La “stella cadente” …già il nome è tutto un programma :)… è identico come costruzione alle due precedenti candlestick, con l’eccezione che la shadow (di dimensioni doppie o triple rispetto al body..lo ricordo…) è posizionata nella parte alta del body.

La posizione in cui deve apparire è alla fine (o presunta tale) di un trend al rialzo, e naturalmente, le sue implicazioni sono ribassiste.

Il colore del body è indifferente.

La motivazione psicologica del pattern è che il trend, a inizio giornata, sembra essere intatto, si toccano nuovi massimi…ma è proprio in prossimità di tali massimi che si trova una resistenza e inizia la corrente ribassista che fa ritracciare di parecchio le quotazioni.

Sostanzialmente, è la versione speculare dell’hammer…

Anche in questo caso è necessaria una conferma…

Se il giorno seguente (o comunque nei giorni seguenti), si verifica una chiusura al di sotto del minimo del pattern il segnale ribassista avrà sortito i suoi effetti e sarà molto probabile l’inversione…
Nel caso in cui vi sarà rottura del massimo del pattern il trend proseguirà, e il segnale sarà negato.


Inverted hammer






Ultima delle karasaka, questa candlestick è quella che tra le quattro finora presentate presenta più interrogativi circa le potenzialità di un effettivo successo in qualità di segnale rialzista.

La conformazione del pattern è identica a quella della shooting star ad eccezione del contesto generale del mercato che ne vede la formazione alla fine di un trend ribassista.

Le motivazioni che portano ad attribuire una valenza rialzista all’inverted hammer sono molto simili alle giustificazioni per l’hanging man visto poco fa.

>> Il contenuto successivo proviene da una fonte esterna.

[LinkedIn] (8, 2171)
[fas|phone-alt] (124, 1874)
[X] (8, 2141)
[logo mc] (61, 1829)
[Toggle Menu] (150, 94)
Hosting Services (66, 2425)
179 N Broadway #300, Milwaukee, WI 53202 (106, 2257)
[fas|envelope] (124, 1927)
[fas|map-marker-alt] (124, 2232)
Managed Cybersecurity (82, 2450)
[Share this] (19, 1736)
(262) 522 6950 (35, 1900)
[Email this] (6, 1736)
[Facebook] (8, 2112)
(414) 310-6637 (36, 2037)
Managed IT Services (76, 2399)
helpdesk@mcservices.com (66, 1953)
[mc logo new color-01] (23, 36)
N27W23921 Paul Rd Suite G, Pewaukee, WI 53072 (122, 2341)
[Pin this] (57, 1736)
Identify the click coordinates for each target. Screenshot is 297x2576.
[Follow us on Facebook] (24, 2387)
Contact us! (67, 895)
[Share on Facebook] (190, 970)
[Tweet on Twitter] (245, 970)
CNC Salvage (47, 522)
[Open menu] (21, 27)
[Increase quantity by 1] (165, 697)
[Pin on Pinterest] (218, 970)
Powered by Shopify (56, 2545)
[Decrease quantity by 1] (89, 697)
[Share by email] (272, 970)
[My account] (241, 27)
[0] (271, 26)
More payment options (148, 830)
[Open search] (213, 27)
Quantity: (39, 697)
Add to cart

La pressione delle vendite viene infatti messa in discussione, anche se solo temporaneamente, dall’intervento della corrente rialzista.

All’interno di un contesto ribassista le contrattazioni aprono ancora in sintonia con il sentiment generale negativo, ma dopo l’apertura, una vivace corrente d’acquisti conduce i prezzi a segnare un sostanzioso rialzo che dura, purtroppo, poco in quanto il ritorno dei venditori causa un nuovo movimento discendente che riporta le quotazioni in zona apertura.

Nei giorni successivi, quindi, sarà importantissimo osservare l’evoluzione del mercato per cercare la conferma o la smentita del segnale d’allerta data, rispettivamente, dalla chiusura sopra i massimi o sotto il minimi del pattern in questione.